[Items from a data source]
****************************************
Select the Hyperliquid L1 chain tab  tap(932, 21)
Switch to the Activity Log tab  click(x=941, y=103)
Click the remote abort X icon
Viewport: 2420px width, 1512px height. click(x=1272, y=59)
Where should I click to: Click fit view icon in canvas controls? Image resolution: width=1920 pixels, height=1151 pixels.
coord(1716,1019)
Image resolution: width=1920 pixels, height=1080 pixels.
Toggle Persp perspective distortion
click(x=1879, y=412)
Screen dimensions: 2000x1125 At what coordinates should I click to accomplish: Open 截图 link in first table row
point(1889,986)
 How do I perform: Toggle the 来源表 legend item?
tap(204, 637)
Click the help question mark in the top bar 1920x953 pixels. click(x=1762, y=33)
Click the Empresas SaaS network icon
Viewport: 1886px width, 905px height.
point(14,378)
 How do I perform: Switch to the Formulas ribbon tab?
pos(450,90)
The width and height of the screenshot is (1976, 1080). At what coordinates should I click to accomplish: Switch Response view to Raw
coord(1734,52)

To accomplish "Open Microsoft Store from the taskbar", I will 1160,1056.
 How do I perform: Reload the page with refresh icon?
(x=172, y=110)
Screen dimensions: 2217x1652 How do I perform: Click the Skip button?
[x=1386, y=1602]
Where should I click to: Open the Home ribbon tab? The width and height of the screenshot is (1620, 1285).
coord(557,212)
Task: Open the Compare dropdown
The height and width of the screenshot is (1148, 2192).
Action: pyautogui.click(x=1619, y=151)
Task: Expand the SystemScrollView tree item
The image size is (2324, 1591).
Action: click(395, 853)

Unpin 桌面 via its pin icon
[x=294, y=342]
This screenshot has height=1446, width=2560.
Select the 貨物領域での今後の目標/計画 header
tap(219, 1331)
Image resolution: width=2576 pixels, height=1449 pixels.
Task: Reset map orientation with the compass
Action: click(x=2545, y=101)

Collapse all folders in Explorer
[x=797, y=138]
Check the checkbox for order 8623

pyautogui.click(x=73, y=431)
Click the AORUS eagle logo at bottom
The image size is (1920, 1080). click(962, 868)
****************************************
▸ Brief: Write the data out again. Match it exactly.

▸ Response:
Select the Hyperliquid L1 chain tab  tap(932, 21)
Switch to the Activity Log tab  click(x=941, y=103)
Click the remote abort X icon
Viewport: 2420px width, 1512px height. click(x=1272, y=59)
Where should I click to: Click fit view icon in canvas controls? Image resolution: width=1920 pixels, height=1151 pixels.
coord(1716,1019)
Image resolution: width=1920 pixels, height=1080 pixels.
Toggle Persp perspective distortion
click(x=1879, y=412)
Screen dimensions: 2000x1125 At what coordinates should I click to accomplish: Open 截图 link in first table row
point(1889,986)
 How do I perform: Toggle the 来源表 legend item?
tap(204, 637)
Click the help question mark in the top bar 1920x953 pixels. click(x=1762, y=33)
Click the Empresas SaaS network icon
Viewport: 1886px width, 905px height.
point(14,378)
 How do I perform: Switch to the Formulas ribbon tab?
pos(450,90)
The width and height of the screenshot is (1976, 1080). At what coordinates should I click to accomplish: Switch Response view to Raw
coord(1734,52)

To accomplish "Open Microsoft Store from the taskbar", I will 1160,1056.
 How do I perform: Reload the page with refresh icon?
(x=172, y=110)
Screen dimensions: 2217x1652 How do I perform: Click the Skip button?
[x=1386, y=1602]
Where should I click to: Open the Home ribbon tab? The width and height of the screenshot is (1620, 1285).
coord(557,212)
Task: Open the Compare dropdown
The height and width of the screenshot is (1148, 2192).
Action: pyautogui.click(x=1619, y=151)
Task: Expand the SystemScrollView tree item
The image size is (2324, 1591).
Action: click(395, 853)

Unpin 桌面 via its pin icon
[x=294, y=342]
This screenshot has height=1446, width=2560.
Select the 貨物領域での今後の目標/計画 header
tap(219, 1331)
Image resolution: width=2576 pixels, height=1449 pixels.
Task: Reset map orientation with the compass
Action: click(x=2545, y=101)

Collapse all folders in Explorer
[x=797, y=138]
Check the checkbox for order 8623

pyautogui.click(x=73, y=431)
Click the AORUS eagle logo at bottom
The image size is (1920, 1080). click(962, 868)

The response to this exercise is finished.